--- START ---

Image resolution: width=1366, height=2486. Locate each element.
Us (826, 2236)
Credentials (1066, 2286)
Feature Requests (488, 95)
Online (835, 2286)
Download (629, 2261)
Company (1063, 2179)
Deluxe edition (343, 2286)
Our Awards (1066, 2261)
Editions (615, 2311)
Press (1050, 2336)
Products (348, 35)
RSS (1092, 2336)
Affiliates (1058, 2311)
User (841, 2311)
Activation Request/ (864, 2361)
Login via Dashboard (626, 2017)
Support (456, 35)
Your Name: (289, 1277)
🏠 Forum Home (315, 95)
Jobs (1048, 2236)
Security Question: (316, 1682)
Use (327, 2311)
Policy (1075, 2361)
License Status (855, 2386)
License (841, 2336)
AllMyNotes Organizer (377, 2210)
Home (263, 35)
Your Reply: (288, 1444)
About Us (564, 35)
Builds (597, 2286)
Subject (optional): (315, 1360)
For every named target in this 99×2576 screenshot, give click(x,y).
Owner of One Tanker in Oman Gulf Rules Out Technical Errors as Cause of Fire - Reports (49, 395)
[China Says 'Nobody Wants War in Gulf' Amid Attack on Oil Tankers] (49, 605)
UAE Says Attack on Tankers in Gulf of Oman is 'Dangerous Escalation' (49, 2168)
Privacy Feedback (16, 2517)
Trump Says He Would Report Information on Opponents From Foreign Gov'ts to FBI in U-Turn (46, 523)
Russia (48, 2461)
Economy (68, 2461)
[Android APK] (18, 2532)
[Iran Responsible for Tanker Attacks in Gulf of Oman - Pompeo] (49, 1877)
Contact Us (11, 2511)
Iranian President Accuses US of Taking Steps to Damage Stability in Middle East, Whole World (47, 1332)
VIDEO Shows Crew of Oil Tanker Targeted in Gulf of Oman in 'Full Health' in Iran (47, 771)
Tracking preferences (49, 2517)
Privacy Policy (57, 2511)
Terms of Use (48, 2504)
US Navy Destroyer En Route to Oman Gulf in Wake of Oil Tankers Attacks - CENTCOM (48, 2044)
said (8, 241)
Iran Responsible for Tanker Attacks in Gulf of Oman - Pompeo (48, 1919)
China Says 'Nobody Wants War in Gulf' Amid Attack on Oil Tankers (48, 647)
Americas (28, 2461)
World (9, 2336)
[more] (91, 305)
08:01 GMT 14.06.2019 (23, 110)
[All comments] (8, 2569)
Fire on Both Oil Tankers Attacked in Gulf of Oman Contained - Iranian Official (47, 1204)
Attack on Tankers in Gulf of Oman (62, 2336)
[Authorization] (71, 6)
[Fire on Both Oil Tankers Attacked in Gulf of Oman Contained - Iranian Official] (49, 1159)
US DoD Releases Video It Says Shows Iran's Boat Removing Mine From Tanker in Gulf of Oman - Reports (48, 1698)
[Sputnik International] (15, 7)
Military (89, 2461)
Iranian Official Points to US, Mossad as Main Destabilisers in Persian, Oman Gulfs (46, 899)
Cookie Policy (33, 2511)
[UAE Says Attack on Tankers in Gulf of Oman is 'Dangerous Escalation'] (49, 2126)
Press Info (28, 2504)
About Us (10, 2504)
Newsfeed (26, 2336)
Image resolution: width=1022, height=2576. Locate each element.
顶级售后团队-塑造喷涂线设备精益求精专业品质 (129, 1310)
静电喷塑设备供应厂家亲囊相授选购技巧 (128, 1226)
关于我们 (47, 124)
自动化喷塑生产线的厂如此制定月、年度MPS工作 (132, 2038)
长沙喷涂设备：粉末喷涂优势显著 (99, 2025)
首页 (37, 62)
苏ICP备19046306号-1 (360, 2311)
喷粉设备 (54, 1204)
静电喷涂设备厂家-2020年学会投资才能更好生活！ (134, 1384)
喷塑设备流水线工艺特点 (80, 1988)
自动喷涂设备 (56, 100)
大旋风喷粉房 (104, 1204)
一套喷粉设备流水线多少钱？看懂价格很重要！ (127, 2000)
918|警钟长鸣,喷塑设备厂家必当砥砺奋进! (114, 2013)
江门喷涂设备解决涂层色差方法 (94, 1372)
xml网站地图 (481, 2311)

--- END ---

* What you have to do *
Nothing in the material may be left out; write it all out verbatim.

* Output of the task *
Image resolution: width=1366, height=2486. Locate each element.
Us (826, 2236)
Credentials (1066, 2286)
Feature Requests (488, 95)
Online (835, 2286)
Download (629, 2261)
Company (1063, 2179)
Deluxe edition (343, 2286)
Our Awards (1066, 2261)
Editions (615, 2311)
Press (1050, 2336)
Products (348, 35)
RSS (1092, 2336)
Affiliates (1058, 2311)
User (841, 2311)
Activation Request/ (864, 2361)
Login via Dashboard (626, 2017)
Support (456, 35)
Your Name: (289, 1277)
🏠 Forum Home (315, 95)
Jobs (1048, 2236)
Security Question: (316, 1682)
Use (327, 2311)
Policy (1075, 2361)
License Status (855, 2386)
License (841, 2336)
AllMyNotes Organizer (377, 2210)
Home (263, 35)
Your Reply: (288, 1444)
About Us (564, 35)
Builds (597, 2286)
Subject (optional): (315, 1360)
For every named target in this 99×2576 screenshot, give click(x,y).
Owner of One Tanker in Oman Gulf Rules Out Technical Errors as Cause of Fire - Reports (49, 395)
[China Says 'Nobody Wants War in Gulf' Amid Attack on Oil Tankers] (49, 605)
UAE Says Attack on Tankers in Gulf of Oman is 'Dangerous Escalation' (49, 2168)
Privacy Feedback (16, 2517)
Trump Says He Would Report Information on Opponents From Foreign Gov'ts to FBI in U-Turn (46, 523)
Russia (48, 2461)
Economy (68, 2461)
[Android APK] (18, 2532)
[Iran Responsible for Tanker Attacks in Gulf of Oman - Pompeo] (49, 1877)
Contact Us (11, 2511)
Iranian President Accuses US of Taking Steps to Damage Stability in Middle East, Whole World (47, 1332)
VIDEO Shows Crew of Oil Tanker Targeted in Gulf of Oman in 'Full Health' in Iran (47, 771)
Tracking preferences (49, 2517)
Privacy Policy (57, 2511)
Terms of Use (48, 2504)
US Navy Destroyer En Route to Oman Gulf in Wake of Oil Tankers Attacks - CENTCOM (48, 2044)
said (8, 241)
Iran Responsible for Tanker Attacks in Gulf of Oman - Pompeo (48, 1919)
China Says 'Nobody Wants War in Gulf' Amid Attack on Oil Tankers (48, 647)
Americas (28, 2461)
World (9, 2336)
[more] (91, 305)
08:01 GMT 14.06.2019 (23, 110)
[All comments] (8, 2569)
Fire on Both Oil Tankers Attacked in Gulf of Oman Contained - Iranian Official (47, 1204)
Attack on Tankers in Gulf of Oman (62, 2336)
[Authorization] (71, 6)
[Fire on Both Oil Tankers Attacked in Gulf of Oman Contained - Iranian Official] (49, 1159)
US DoD Releases Video It Says Shows Iran's Boat Removing Mine From Tanker in Gulf of Oman - Reports (48, 1698)
[Sputnik International] (15, 7)
Military (89, 2461)
Iranian Official Points to US, Mossad as Main Destabilisers in Persian, Oman Gulfs (46, 899)
Cookie Policy (33, 2511)
[UAE Says Attack on Tankers in Gulf of Oman is 'Dangerous Escalation'] (49, 2126)
Press Info (28, 2504)
About Us (10, 2504)
Newsfeed (26, 2336)
Image resolution: width=1022, height=2576. Locate each element.
顶级售后团队-塑造喷涂线设备精益求精专业品质 (129, 1310)
静电喷塑设备供应厂家亲囊相授选购技巧 (128, 1226)
关于我们 (47, 124)
自动化喷塑生产线的厂如此制定月、年度MPS工作 (132, 2038)
长沙喷涂设备：粉末喷涂优势显著 (99, 2025)
首页 (37, 62)
苏ICP备19046306号-1 (360, 2311)
喷粉设备 (54, 1204)
静电喷涂设备厂家-2020年学会投资才能更好生活！ (134, 1384)
喷塑设备流水线工艺特点 (80, 1988)
自动喷涂设备 (56, 100)
大旋风喷粉房 (104, 1204)
一套喷粉设备流水线多少钱？看懂价格很重要！ (127, 2000)
918|警钟长鸣,喷塑设备厂家必当砥砺奋进! (114, 2013)
江门喷涂设备解决涂层色差方法 (94, 1372)
xml网站地图 (481, 2311)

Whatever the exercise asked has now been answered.